Drawing on the materials, we come to four general conclusions about the nature and possibility of change through urban conflict:

  1. Change is more likely when actors strategically combine one action repertoire with another.
  2. Conflicts over space are particularly well suited to the formation of institutionalized engagement processes for renegotiating authority, thus making change more probable.
  3. Despite the importance of negotiating with institutions during conflict, opportunities to engage in such processes are not equally distributed among all races and classes of citizens.
  4. The temporality of conflict – that is, the length of struggle – has a direct bearing on both the likelihood and durability of change.

In a strange twist of fate, the global pandemic helps shed even more light on these findings. Urban life has drastically changed. This is visible in everyday activities, but also in accelerating protest and questions about citizen participation in local health matters. The bustling public life for which cities are known are in question, as people shelter in their homes and avoid public events. Where people do encounter each other, the rhythm and choreography of interaction in public spaces is now transformed into an improvised performance of social distancing. At the same time, the pandemic has increased inequalities as minority groups and people living in less affluent neighborhoods, or lower-paid workers in essential services, are more likely to be infected and are known to recover more slowly. In terms of poverty the pandemic increased inequalities between the global North and South and between the rich and poor within countries and cities. These inequities are likely to sustain and cause new forms of conflict and protest. The question is: can these conflicts also lead to more inclusive cities?

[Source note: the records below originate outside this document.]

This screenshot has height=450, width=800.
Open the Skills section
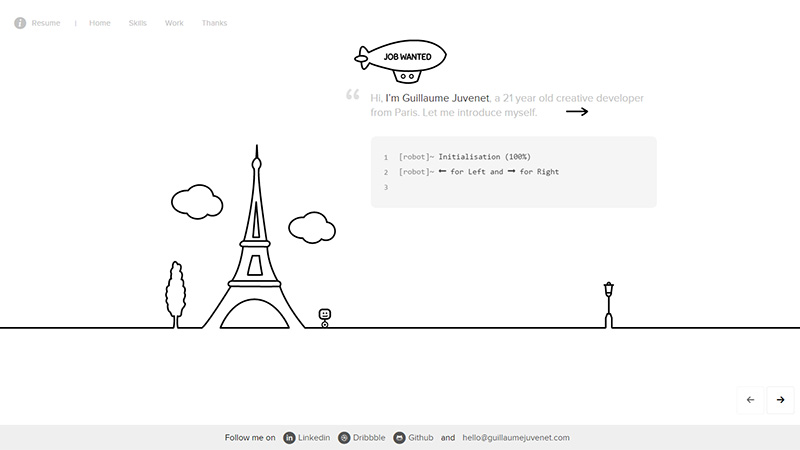(x=138, y=23)
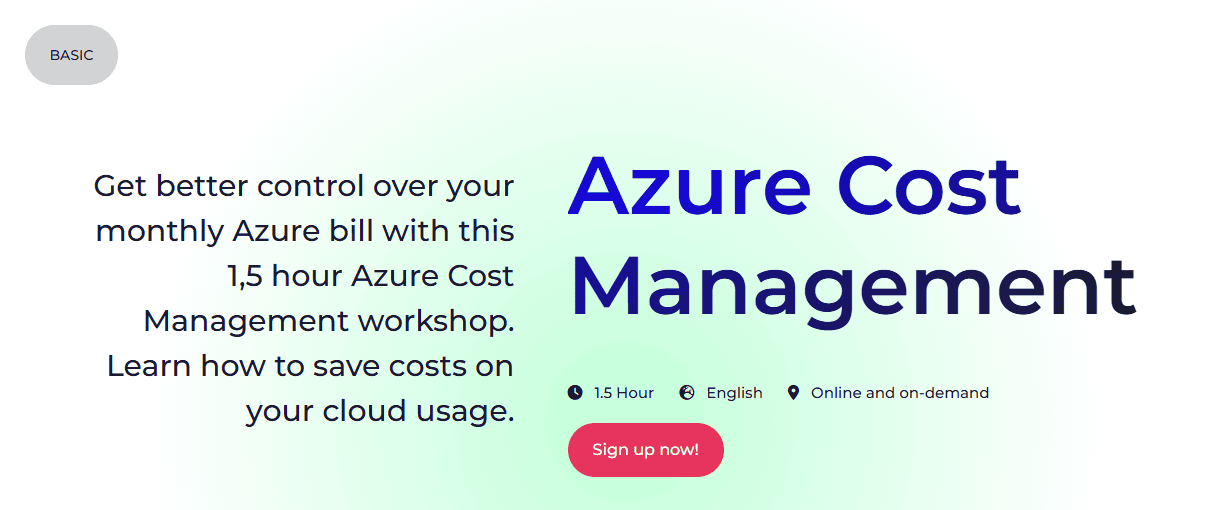This screenshot has width=1205, height=510.
Task: Click the location pin icon
Action: click(793, 393)
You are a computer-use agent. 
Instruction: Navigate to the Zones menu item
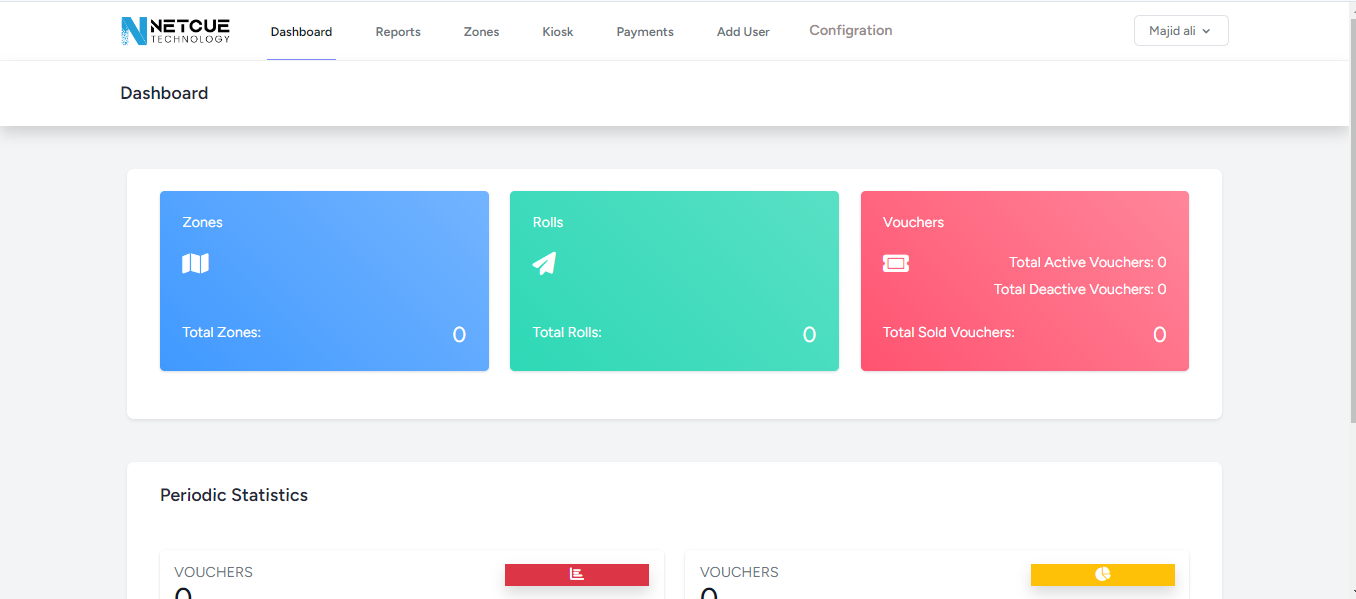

The repertoires of protest, usually characterized by large crowds standing or marching closely together, may have to be altered to accommodate physical distancing. Where demonstrators fail to adapt their repertoires of protest, as in the Minneapolis BLM protests that were sparked by the tragic murder of Daunte Wright or during the worldwide demonstrations against coronavirus restrictions over the last months, authorities now have an even stronger incentive to break up protest and arrest contentious citizens. Will this change citizens’ relationships to authorities in ways that mark a break from the past?  Or, might we see new forms of renegotiation with the potential to reconfigure structures of power?

On the one hand, public meetings between citizens and local politicians or professionals are now moving to online platforms, holding the potential to make negotiated encounters more frequent. To be sure, the ability of citizens to deliberate or contest local policies online can vary greatly. It could cause new forms of exclusion for those who are less digitally equipped; yet it might also widen the audience for inclusion in deliberative processes.  On the other hand, the insight that a long-term commitment to negotiate with authorities makes it more likely for change to become durable also makes us wonder about effects of the pandemic on urban transformation. The limiting conditions of digital engagement are for many people a source of fatigue. The physical barrier of the screen literally constitutes a boundary between people. In situations where people are already adversaries, they stand in the way of real connection and empathy, which are so important in transforming the relationship between citizens and state actors.

In short, the pandemic has changed urban life in the short-term, and by so doing has affected the available action repertoires of protest and contestation as well as the possibility of using these repertoires to force a sustainable engagement among citizens and state actors. In a context of increasing inequality and growing fatigue or anger about corona restrictions, the topic of conflict becomes all the more relevant for urban citizens, policy makers, planners and professionals. We hope that the lessons from our special issue will contribute to all of our efforts to become what Max Weber has called “switchmen (sic) of history,” actors who know that change is possible via actions that redirect the pathways that will determine where and when the train arrives at a more equitable, just and inclusive city.